On lean to greenhouses again…

buddleia, Building a greenhouse, Cumbria, growing food, Lidl, polycarbonate, Tesco Add comments

I hope to grow food in the greenhouse. In fact, I’ve never given a thought to anything else- what’s that ?flowers? Is it a man thing or just me? When C (my wife) talks about the garden it is like she is describing a different place. Thanks to her I now know a buddleia is called a butterfly bush and have learnt that they are really hard to kill. Our two are taking up space that I have been coveting for a couple of years.

a buddleia- not ours but just as pertinacious

Growing food is only any good, of course, if you eat it. This might seem a bit too obvious for vegetable gardening for beginners but it needs said.  Two years ago we had so many courgettes from three little plants that I began dreaming about them. Frightening. Last year it was mouldy tomatoes on our windowsill, put there unripe in a vain attempt to make them last. I need to be more deliberate about it, planning the production, using the greenhouse to prolong the seasonal windows. I really hope it is in a good position for this. Building it on an old stand has the problem that the orientation may not be the best.
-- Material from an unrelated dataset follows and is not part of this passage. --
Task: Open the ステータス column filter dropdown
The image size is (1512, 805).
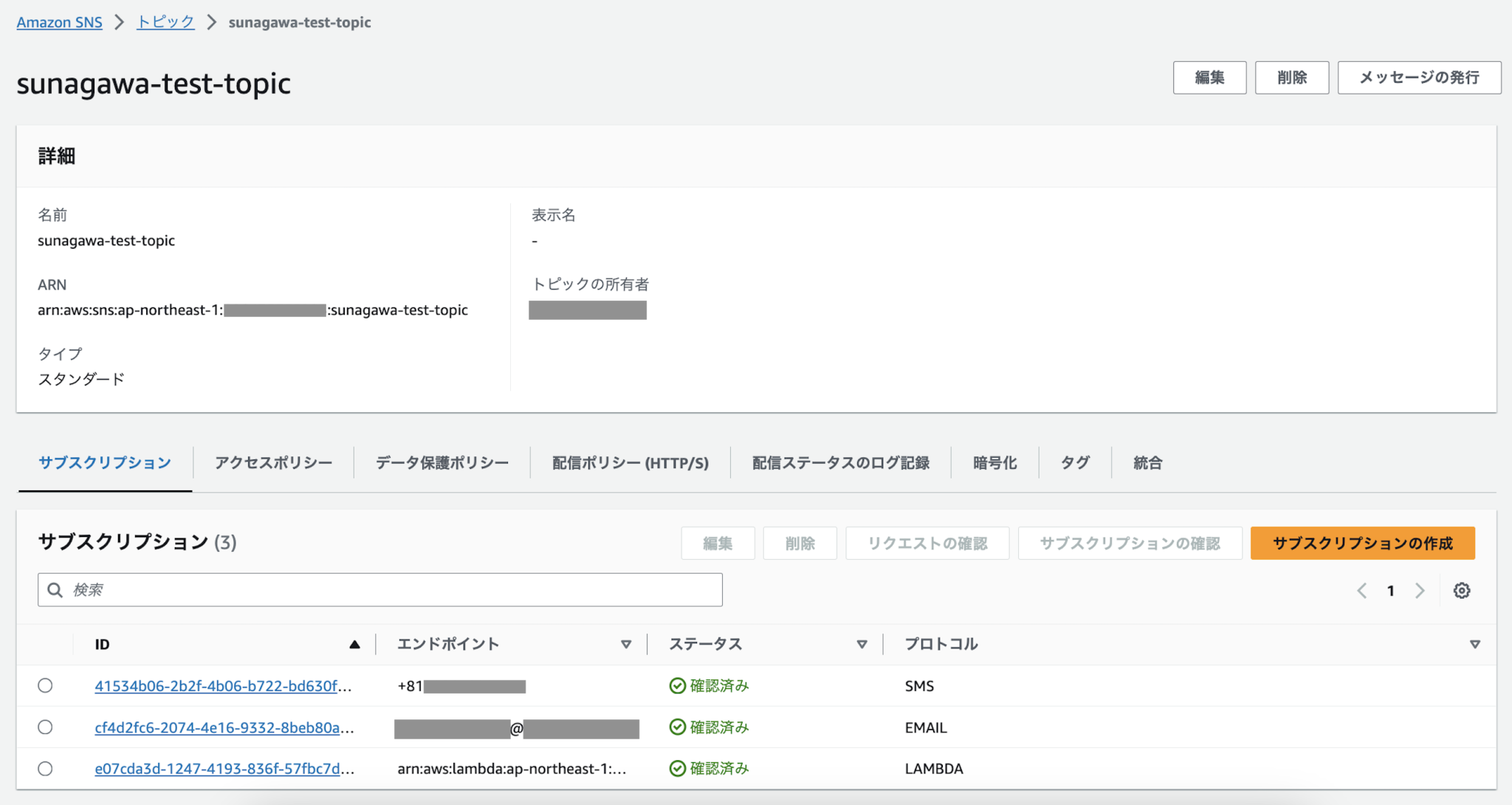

The blueprint for the wooden lean to greenhouse is not very comprehensive, being written on the back of a Tesco clubcard envelope, while explaining to No.1 (my 6 year old son) what a ‘plan’ was.  In an earlier post I described that I was using reclaimed timber from my next door, now demolished, garage. A new Lidl is taking shape as I write and is an object lesson in determination ( or private enterprise). Irish builders, staying in lodgings, working from seven in the morning until eight at night, never stopping even during the weeks of minus temperatures and snow, building a German supermarket in a small Cumbrian town. The plan shows a pitched roof which I think I will abandon due to limitations in my woodworking repertoire. A single slope down from the existing back wall seems much easier: a balancing act between losing light and having a standing greenhouse after the first strong wind. I haven’t decided on glass yet and, though inclined to real glass, the reading I have done suggests that polycarbonate may be better. It seems it has a longer life now and does not taint or crack. It is also cheaper! I have gone from dimensions that loosely correspond to the golden rectangle ( for beauty, I naively hope). Any advice would be appreciated.